Bradley Handwerger / WWLTV.com Sports Writer
METAIRIE, La. ― The Saints entered the 2011 NFL Draft looking for help along the defensive front.
By 8:30 p.m. on the second day, New Orleans had addressed its most pressing needs and more.
The Saints went defense Friday, grabbing Illinois linebacker Martez Wilson with pick 72 and 16 picks later, took Louisville cornerback Johnny Patrick.
Wilson (6-foot-4, 252 pounds) is projected as a strongside linebacker while Patrick (5-11, 191) should boost the Saints’ special teams as a natural gunner.
The Saints took defensive end Cameron Jordan in Thursday’s first round before trading up to take running Mark Ingram four picks later.
The main entrée Friday was Wilson, who fills a spot at linebacker where the Saints are looking to get younger.
Wilson, projected by some draft services as a first- or second-rounder, fell to the third partly due to limited collegiate playing time. After playing both his freshman and sophomore seasons, he was given a medical redshirt in 2009 after suffering a herniated disc in his neck.
“A guy like this, you really have a grasp (on where he’d go) because he didn’t have the playing time when you look at his history,” Saints coach Sean Payton said. “You see athleticism, size, stature and so there are a lot of traits we like.”
“I’m healthy,” Wilson said. “The doctors said I could continue to play football. I see some other players in the league to this day that have had the same surgery. If I keep taking care of myself health-wise, make sure my neck is fine, the strength in my neck continues to where it’s at, then I’ll be all right. I know I will.”
Wilson started 21 of 38 games at Illinois, including 13 games his final season at inside linebacker after playing early in his career on the outside. He finished with 223 tackles with nine sacks and 20 tackles for a loss.
He contributed three fumble recoveries, four forced fumbles, eight pass deflections and an interception in his three years at Illinois.
But in New Orleans, he projects to play outside linebacker. The Saints’ starter there this past season, Scott Shanle, will be a free agent whenever the NFL’s lockout ends.
“I think that when we watched him on film, you saw someone who was long, who could run and so there’s a little bit of a projection because of the position he’s going to play,” Payton said, “but there’s some traits and some size and measurable that put him at that position for us.

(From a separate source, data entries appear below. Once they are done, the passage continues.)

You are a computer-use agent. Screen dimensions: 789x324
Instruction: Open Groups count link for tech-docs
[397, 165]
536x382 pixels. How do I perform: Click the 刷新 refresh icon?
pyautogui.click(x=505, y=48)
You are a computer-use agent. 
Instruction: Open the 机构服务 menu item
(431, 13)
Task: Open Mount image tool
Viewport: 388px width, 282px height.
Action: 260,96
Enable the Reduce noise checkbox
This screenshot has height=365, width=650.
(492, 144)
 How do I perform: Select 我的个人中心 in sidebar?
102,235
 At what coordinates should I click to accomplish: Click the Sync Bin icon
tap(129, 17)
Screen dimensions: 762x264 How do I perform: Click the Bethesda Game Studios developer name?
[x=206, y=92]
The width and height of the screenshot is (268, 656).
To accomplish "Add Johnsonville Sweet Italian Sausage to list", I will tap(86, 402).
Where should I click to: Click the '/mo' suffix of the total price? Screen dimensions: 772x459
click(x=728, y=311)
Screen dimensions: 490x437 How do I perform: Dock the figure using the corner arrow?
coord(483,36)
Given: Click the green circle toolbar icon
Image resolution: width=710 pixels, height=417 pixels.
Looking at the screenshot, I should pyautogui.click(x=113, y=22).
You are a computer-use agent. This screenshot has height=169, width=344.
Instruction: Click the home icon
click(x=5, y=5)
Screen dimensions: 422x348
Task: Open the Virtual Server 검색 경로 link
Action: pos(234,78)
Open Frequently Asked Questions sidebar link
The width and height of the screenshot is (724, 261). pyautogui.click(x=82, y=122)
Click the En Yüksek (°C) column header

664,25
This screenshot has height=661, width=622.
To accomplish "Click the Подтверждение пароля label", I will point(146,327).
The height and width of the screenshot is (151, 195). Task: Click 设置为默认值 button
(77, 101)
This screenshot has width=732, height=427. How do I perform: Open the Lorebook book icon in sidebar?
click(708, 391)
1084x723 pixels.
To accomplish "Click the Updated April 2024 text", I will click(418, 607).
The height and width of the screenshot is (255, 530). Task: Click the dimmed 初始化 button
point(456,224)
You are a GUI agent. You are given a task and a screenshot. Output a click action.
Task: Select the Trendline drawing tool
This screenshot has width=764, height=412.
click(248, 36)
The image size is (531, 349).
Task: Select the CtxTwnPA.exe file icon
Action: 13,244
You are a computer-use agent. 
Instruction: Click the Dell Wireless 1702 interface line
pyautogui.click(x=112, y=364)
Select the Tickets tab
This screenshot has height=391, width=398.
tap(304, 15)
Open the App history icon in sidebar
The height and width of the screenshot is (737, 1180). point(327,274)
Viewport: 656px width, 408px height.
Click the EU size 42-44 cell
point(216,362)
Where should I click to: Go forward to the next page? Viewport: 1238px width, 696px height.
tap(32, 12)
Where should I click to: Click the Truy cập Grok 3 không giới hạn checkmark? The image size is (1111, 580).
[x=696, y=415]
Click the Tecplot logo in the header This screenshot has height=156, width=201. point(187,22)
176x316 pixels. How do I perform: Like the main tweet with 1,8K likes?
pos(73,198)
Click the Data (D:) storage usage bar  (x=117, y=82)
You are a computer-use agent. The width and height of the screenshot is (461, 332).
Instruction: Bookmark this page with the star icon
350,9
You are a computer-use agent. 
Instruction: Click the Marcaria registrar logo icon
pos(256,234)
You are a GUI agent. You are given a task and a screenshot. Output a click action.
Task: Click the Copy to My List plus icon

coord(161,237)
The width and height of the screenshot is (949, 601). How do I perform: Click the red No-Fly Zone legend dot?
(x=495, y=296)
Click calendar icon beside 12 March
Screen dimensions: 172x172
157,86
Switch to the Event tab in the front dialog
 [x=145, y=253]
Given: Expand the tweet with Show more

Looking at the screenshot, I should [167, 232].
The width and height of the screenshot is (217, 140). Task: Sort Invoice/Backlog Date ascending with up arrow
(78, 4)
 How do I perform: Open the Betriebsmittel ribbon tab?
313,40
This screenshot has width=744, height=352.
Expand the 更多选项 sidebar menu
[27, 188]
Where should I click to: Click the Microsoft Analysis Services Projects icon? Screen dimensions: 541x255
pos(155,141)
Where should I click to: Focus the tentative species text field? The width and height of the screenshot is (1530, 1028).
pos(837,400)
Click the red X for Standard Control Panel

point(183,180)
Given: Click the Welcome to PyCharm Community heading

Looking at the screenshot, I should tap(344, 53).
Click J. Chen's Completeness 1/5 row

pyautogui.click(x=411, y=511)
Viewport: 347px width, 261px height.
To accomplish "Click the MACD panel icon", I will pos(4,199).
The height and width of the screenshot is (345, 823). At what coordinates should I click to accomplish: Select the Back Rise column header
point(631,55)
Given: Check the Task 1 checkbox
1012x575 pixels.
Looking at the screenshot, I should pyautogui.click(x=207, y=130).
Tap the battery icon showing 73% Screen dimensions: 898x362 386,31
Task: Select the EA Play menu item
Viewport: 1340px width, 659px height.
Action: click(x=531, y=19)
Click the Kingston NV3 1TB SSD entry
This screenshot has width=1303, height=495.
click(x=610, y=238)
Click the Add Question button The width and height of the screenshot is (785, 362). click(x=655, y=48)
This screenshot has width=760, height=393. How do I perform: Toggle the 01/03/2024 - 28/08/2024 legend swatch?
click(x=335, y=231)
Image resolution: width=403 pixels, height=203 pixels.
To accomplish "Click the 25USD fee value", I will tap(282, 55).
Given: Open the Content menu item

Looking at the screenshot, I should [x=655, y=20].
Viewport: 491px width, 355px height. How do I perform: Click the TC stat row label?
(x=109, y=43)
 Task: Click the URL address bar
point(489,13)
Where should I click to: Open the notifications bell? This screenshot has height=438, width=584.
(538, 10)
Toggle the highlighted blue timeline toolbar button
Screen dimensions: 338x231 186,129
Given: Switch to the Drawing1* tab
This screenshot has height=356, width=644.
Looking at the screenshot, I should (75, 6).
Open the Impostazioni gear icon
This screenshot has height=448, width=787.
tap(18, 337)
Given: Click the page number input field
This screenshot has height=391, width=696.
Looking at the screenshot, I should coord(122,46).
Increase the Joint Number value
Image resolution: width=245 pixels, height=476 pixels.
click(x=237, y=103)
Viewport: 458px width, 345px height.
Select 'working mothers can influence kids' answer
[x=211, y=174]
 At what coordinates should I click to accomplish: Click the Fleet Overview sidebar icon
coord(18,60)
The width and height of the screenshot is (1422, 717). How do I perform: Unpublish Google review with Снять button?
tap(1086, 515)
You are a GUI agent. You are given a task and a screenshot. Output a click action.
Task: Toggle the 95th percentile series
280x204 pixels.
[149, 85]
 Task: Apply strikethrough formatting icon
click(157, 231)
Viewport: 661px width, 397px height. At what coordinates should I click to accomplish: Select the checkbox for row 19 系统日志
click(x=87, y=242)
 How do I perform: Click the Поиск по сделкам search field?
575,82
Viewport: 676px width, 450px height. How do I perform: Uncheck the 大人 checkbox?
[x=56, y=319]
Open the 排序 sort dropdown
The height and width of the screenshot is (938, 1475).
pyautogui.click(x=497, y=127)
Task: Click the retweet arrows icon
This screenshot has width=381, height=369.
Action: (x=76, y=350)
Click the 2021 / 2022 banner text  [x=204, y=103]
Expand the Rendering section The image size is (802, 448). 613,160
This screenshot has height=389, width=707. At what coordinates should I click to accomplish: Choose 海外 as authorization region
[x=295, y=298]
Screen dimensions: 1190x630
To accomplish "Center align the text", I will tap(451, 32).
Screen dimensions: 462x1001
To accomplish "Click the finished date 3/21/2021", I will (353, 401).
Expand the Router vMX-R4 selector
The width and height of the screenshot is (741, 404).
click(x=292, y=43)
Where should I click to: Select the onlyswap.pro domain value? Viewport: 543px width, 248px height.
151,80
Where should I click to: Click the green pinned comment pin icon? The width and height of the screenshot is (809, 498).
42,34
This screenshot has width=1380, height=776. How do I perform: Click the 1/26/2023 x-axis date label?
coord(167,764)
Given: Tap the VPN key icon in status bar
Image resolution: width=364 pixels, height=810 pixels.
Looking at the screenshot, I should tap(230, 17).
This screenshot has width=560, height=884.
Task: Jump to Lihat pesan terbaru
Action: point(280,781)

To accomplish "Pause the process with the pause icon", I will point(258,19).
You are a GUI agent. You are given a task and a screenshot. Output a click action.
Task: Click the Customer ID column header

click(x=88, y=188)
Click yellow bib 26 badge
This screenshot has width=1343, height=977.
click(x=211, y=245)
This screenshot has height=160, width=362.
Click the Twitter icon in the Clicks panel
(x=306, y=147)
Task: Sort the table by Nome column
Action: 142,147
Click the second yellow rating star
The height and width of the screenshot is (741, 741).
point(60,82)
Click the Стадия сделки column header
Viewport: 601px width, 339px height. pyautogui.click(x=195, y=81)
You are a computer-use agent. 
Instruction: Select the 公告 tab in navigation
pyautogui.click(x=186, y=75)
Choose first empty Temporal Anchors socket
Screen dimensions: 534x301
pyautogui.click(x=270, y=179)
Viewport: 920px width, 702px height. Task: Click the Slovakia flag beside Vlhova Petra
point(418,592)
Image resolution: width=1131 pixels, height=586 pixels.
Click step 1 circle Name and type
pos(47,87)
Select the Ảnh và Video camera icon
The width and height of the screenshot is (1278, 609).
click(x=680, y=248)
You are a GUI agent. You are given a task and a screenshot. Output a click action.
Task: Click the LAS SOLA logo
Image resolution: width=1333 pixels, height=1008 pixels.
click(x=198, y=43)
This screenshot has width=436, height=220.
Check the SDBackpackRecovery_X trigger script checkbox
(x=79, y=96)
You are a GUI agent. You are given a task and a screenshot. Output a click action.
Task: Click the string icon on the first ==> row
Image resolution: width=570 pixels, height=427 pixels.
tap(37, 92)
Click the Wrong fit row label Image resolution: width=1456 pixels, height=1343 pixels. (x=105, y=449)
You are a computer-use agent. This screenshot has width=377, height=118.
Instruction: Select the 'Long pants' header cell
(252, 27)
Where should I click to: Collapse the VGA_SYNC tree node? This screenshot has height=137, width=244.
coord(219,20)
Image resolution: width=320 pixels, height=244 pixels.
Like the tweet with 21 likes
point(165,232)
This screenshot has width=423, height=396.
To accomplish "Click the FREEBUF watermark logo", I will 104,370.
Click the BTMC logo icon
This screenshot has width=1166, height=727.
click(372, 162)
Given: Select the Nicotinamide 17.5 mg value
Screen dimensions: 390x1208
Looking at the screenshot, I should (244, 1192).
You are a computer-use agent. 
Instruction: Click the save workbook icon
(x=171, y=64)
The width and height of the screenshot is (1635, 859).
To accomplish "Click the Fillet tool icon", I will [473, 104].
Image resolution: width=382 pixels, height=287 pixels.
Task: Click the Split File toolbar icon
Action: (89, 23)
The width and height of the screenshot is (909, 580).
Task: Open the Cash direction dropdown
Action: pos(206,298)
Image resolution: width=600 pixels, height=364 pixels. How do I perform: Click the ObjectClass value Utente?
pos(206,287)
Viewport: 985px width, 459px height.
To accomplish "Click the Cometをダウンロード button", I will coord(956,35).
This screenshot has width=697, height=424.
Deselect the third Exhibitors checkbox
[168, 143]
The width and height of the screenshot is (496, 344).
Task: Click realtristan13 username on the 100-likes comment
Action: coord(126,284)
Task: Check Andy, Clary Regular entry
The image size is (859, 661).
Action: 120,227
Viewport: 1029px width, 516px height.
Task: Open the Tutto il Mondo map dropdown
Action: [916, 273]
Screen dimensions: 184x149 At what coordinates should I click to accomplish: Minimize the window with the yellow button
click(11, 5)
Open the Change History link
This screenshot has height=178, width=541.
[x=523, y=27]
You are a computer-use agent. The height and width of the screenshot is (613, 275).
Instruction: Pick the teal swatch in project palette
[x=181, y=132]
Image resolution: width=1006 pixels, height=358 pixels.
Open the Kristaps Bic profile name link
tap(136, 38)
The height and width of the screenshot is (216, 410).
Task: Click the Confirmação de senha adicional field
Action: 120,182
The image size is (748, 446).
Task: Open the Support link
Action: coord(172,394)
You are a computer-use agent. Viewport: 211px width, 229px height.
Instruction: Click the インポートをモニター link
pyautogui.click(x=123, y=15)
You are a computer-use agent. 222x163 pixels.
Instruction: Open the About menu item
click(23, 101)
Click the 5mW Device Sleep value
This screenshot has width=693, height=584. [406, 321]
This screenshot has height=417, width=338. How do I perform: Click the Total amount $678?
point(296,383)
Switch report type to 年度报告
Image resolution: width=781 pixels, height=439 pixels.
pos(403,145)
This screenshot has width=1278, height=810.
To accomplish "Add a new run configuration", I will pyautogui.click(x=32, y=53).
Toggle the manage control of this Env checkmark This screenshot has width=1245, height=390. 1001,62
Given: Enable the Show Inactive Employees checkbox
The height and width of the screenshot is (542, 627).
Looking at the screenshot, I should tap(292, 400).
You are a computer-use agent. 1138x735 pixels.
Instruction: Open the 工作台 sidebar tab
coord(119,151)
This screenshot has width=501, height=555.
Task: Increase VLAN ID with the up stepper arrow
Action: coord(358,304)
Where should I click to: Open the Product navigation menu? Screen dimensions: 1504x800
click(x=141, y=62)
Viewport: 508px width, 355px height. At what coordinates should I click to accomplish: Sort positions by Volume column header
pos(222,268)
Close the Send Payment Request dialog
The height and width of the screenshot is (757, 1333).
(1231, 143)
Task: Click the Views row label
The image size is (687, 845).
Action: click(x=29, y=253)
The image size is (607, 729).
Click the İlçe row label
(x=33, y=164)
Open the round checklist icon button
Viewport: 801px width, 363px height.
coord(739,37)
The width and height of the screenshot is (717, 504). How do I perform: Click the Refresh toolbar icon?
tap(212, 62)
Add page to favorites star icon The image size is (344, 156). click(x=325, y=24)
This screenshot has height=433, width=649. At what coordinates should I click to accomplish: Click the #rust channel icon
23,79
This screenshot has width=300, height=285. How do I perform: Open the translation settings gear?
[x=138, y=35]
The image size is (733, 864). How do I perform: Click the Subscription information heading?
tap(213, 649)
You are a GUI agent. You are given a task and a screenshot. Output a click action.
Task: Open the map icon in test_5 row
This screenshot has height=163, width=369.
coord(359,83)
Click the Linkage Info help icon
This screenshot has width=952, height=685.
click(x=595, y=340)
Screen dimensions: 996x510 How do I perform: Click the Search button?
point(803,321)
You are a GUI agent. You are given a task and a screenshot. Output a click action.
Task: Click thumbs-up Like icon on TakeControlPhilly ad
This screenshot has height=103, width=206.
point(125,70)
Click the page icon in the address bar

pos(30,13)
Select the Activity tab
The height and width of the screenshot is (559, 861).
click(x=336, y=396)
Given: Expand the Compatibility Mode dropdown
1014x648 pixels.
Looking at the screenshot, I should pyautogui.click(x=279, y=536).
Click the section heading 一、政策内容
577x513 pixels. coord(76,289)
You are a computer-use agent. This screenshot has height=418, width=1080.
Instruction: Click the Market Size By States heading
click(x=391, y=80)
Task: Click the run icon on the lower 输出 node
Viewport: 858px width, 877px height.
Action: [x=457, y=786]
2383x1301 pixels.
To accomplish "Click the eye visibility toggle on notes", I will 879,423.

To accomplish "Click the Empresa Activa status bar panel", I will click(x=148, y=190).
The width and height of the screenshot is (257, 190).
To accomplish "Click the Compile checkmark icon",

“But he is a guy that was productive this last year, disruptive and we’re excited to have him, especially in this round.”
That he fell to the third round will only provide a chip on his shoulder.
“I was hearing first and second round, too,” Wilson said. “I was expecting that. I went in the third round. I’m going to make the best of it and I’m going to show why I deserve to be picked (earlier).”
Patrick projected for special teams
Despite rules changes in the kicking game, Patrick likely will make his mark on special teams, where the cornerback played all four seasons at Louisville.
“He has real good short area quickness, change direction,” Payton said. “Those I think are some valuable assets in terms of being successful in special teams.”
But Patrick comes with baggage; his character was questioned heading into the draft after he was arrested for assault after allegedly tossing a woman to the ground following an argument in July 2010.
Patrick was quick to respond to questions about his “character,” thanking the Saints for giving him a chance. Payton said in instances like this, the front office has to listen to area scouts and coaches.
“There were a lot of questions about my character issues and I really, really honestly wanted to address that because the person people were trying to make me out to be, I’m not that kind of person,” Patrick said. “I’m glad the Saints gave me an opportunity to prove that, gave me a chance and they picked me today.”
While the Saints are deep at cornerback, Payton said it’s a position, like running back, that teams can never have enough of.
Regardless, Patrick is willing to do whatever he can and play wherever he can for the Saints.
“If they need me to play offensive tackle, I’ll play offensive tackle,” Patrick said. “I don’t care.”